OmniGen：通过自然语言生成/编辑/合成图像

官方文档

https://github.com/VectorSpaceLab/OmniGen

功能介绍

为了简化使用，制作了一键整合包（约28G，包含代码+环境+模型），关注本公众号，回复“omnigen”，获取下载链接。下载后，选择文件中的 OmniGen.7z.001，右击选择“7-zip” => "extract here" 进行解压，解压完成后，双击“启动.bat” 即可。

OmniGen 核心能力是通过自然语言来进行图像生成/图像编辑以及图像合成，而不再需要手动的去使用传统的 controlNet，IPAdaptor 和遮罩控制等能力，将生图和编辑图像变的简单。

包含能力：

文生图
局部重绘
骨架图抽取
根据骨架图生成图片
图生图
多图合成

安装应用

系统要求：需要 GPU 支持,且显存大小需要 8G 以上。
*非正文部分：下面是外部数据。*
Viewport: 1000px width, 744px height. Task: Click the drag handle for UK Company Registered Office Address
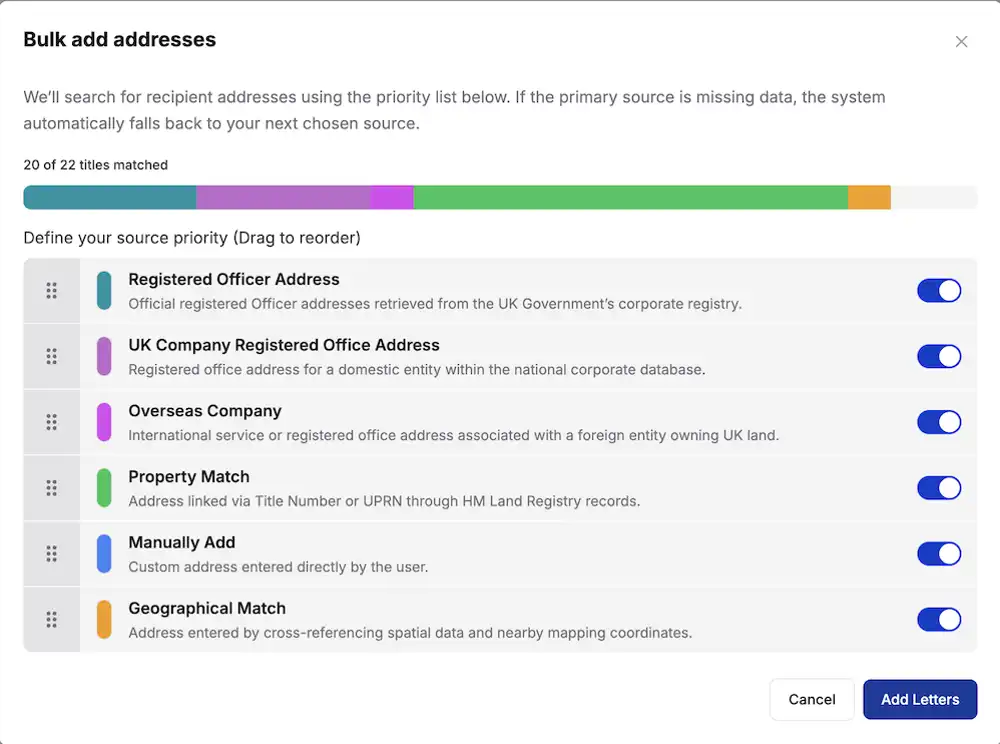(52, 356)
下面以 Windows11 为例，演示安装流程，在 cmd 中依次输入以下命令

shell

cd D:\ai\self_use_package
conda create -n omnigen python=3.10.13
conda activate omnigen

# Install pytorch with your CUDA version, e.g.
pip install torch==2.3.1+cu118 torchvision --extra-index-url https://download.pytorch.org/whl/cu118

git clone https://github.com/VectorSpaceLab/OmniGen.git
cd OmniGen
pip install -e .

pip install gradio spaces

启动应用

在 cmd 中输入以下命令

shell

python app.py

在 cmd 中看到如下日志，表示成功（首次启动会从 HuggingFace 上拉取模型）

shell

Model not found, downloading...
Fetching 10 files: 100%|███████████████████████████████████████████████████████████████████████| 10/10 [00:00<?, ?it/s]
Downloaded model to D:\ai\self_use_package\OmniGen\huggingface\hub\models--Shitao--OmniGen-v1\snapshots\58e249c7c7634423c0ba41c34a774af79aa87889
Loading safetensors
* Running on local URL:  http://127.0.0.1:7860

此时浏览器输入 http://127.0.0.1:7860，展示界面如下（界面包含：参数说明/操作区/示例区，以下仅贴出操作区）

重要参数：

guidance_scale: The strength of the guidance. Based on our experience, it is usually best to set it between 2 and 3. The higher the value, the more similar the generated image will be to the prompt. If the image appears oversaturated, please reduce the scale.
height and width: The height and width of the generated image. The default value is 1024x1024. OmniGen support any size, but these number must be divisible by 16.
num_inference_steps: The number of steps to take in the diffusion process. The higher the value, the more detailed the generated image will be.
max_input_image_size: the maximum size of input image, which will be used to crop the input image to the maximum size. A smaller number will result in faster generation speed and lower memory cost.
offload_model: offload the model to cpu, which can save memory but slow down the generation. Default is False.
use_input_image_size_as_output: whether to use the input image size as the output image size, which can be used for single-image input, e.g., image editing task. Default is False.
seed: The seed for random number generator.

官方建议：

For image editing task and controlnet task, we recommend setting the height and width of output image as the same as input image. For example, if you want to edit a 512x512 image, you should set the height and width of output image as 512x512. You also can set the use_input_image_size_as_output to automatically set the height and width of output image as the same as input image.
For out-of-memory or time cost, you can set offload_model=True.
If inference time is too long when inputting multiple images, please try to reduce the max_input_image_size.
Oversaturated: If the image appears oversaturated, please reduce the guidance_scale.
Not matching the prompt: If the image does not match the prompt, please try to increase the guidance_scale.
Low-quality: A more detailed prompt will lead to better results.
Animated Style: If you want the generated image to appear less animated, and more realistic, you can try adding photo to the prompt.
Editing generated images: If you generate an image with OmniGen, and then want to edit it, you cannot use the same seed to edit this image. For example, use seed=0 to generate the image, and then use seed=1 to edit this image.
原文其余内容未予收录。